For testing growth of MU-11 and the ALE selected mutants in EFB media, strains were sequentially transferred at a ratio of 1% in the broths with lysine concentrations of 75 g/L, 100 g/L, 125 g/L and 150 g/L. Cultivation was carried out at 37 °C in 24-deep-well plates with 1 mL culture in each well. OD600 was measured using the microplate reader as above.

Fermentation tests

The fermentation medium was used for all the fermentation tests. Fermentation processes were carried out according to the methods described previously [17]. For fermentations in the 96-deep-well plate and shake flask, MOPS was supplemented at a final concentration of 0.4 mol/L to buffer the pH change.
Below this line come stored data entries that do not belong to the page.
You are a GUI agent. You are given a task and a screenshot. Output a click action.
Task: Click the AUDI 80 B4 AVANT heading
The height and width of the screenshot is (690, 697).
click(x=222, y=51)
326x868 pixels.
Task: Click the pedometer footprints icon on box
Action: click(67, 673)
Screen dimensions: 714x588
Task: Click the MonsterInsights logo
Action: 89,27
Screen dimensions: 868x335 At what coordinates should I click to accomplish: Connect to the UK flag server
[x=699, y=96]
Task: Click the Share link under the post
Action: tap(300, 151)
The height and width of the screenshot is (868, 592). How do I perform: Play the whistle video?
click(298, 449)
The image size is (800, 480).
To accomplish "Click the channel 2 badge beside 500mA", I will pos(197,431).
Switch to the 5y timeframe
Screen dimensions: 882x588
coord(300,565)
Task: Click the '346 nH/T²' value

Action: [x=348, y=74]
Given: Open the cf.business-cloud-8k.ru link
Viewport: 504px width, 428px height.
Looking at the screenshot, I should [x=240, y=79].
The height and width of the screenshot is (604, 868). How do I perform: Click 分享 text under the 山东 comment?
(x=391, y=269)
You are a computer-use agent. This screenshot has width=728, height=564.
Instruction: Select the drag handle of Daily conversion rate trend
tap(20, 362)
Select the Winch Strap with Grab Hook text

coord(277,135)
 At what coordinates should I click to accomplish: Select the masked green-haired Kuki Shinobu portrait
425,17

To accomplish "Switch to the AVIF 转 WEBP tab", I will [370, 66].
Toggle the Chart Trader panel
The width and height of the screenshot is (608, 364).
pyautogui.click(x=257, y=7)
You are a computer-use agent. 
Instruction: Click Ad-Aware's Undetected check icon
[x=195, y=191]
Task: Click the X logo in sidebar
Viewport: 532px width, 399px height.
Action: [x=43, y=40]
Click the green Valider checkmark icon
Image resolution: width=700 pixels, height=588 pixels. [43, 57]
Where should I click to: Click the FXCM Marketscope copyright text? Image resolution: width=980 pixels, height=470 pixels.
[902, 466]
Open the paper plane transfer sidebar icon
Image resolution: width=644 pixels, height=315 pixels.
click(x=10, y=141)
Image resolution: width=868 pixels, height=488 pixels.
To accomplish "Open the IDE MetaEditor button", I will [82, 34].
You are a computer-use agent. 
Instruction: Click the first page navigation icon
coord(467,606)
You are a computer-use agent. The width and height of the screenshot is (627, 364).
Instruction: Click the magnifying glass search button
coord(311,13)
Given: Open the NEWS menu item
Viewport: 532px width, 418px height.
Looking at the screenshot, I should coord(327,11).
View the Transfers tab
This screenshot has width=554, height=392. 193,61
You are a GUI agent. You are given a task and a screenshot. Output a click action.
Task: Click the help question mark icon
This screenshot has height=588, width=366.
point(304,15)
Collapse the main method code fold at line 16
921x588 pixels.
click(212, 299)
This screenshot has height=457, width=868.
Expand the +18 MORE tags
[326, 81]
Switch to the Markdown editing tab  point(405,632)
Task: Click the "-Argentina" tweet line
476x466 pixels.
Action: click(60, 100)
Lysine productions of MU-11 and its mutants in 96-deep-well plate with 300 μL culture in each well were tested at 16 h, while those of LYS1 derived strains were tested at 40 h. Fermentation tests of MU-11 and its mutants were also carried out in 500-mL flasks containing 20 mL fermentation medium shaking at 220 rpm. After cultivation for 16 h, 400 μL 25% NH3·H2O was supplied to each flask, and fermentation continued to 24 h. OD600 of the samples was detected using a spectrophotometer (UV-1800, Shimadazu, Japan). Glucose and extracellular lysine were detected using SBA-40D (Biosensing Analyzer, Shandong, China) as described previously [17]. For fermentation in 5-L jar fermenters, two rounds of precultures were conducted to activate strains and prepare seed cultures. For the main fermentation process, the initial volume was 1.75 L. Continuous maintenance of pH at 7.0 with 25–28% ammonia, glucose at 5–10 g/L with 500 g/L glucose solution and ammonia–nitrogen at 0.05–0.1 g/L with 500 g/L ammonium sulfate solution were performed as described previously [17].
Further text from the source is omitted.